Your assignment: In the passage about Peter van Agtmael's book Buzzing at the Sill, where is the military medical center at whose windowsill the hawk pecks and flaps?

[Exercise passage]

A hawk with its wings outstretched introduces, with unease, Peter van Agtmael’s latest book, Buzzing at the Sill. We learn in its pages that the preying bird in the image is determined to peck and flap at the windowsill of the military medical center in Brooke, Texas. “Close your eyes and you can’t remember what it looks like, even if you just saw it.” That’s how van Agtmael describes this hospital in one of the texts interspersed in the publication, adding, “The room was a sanctuary from the surreptitious stares of outsiders not acquainted with the scars of the new wars.”
This appeal for the carnage of war, of which his last book Disco 9/11 had offered an intimate reflection, is always underlying in this work. “On an emotional, level I started to engage in Americanness through the war, so much of what I do now will fall in the shadow of those wars,” van Agtmael comments. On the other hand, he rejects the remark: “I have, in those years, turned away from society’s appreciation of the war-like impulse, of celebrating journalists for their valor; I don’t appreciate those qualities in the same way, so I try to dissociate myself from this.”

[/Exercise passage]
[Record extracts]

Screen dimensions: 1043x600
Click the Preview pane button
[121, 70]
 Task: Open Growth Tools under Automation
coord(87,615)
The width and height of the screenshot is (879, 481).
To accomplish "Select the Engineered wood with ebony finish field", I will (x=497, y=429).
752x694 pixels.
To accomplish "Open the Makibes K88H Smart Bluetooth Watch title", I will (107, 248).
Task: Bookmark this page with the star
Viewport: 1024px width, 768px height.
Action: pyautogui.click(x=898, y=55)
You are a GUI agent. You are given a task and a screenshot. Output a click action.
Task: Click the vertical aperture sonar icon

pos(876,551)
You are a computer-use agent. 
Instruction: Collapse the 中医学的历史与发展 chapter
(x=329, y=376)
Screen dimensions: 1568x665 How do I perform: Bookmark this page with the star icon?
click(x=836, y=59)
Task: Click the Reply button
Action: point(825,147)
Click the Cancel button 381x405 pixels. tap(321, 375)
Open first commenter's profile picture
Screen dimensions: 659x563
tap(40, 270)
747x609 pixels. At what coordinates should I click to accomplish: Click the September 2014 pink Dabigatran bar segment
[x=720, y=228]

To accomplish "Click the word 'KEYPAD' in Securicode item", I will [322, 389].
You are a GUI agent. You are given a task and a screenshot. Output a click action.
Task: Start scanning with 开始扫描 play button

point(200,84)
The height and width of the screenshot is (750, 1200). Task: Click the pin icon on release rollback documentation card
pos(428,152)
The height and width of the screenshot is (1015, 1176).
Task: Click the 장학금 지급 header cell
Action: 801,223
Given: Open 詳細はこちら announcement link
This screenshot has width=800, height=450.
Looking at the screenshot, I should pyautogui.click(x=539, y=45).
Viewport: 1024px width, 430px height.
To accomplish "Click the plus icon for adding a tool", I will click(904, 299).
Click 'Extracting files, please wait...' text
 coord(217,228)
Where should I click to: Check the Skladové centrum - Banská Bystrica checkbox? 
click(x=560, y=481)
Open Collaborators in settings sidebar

[/Record extracts]

Response for this exercise: Brooke, Texas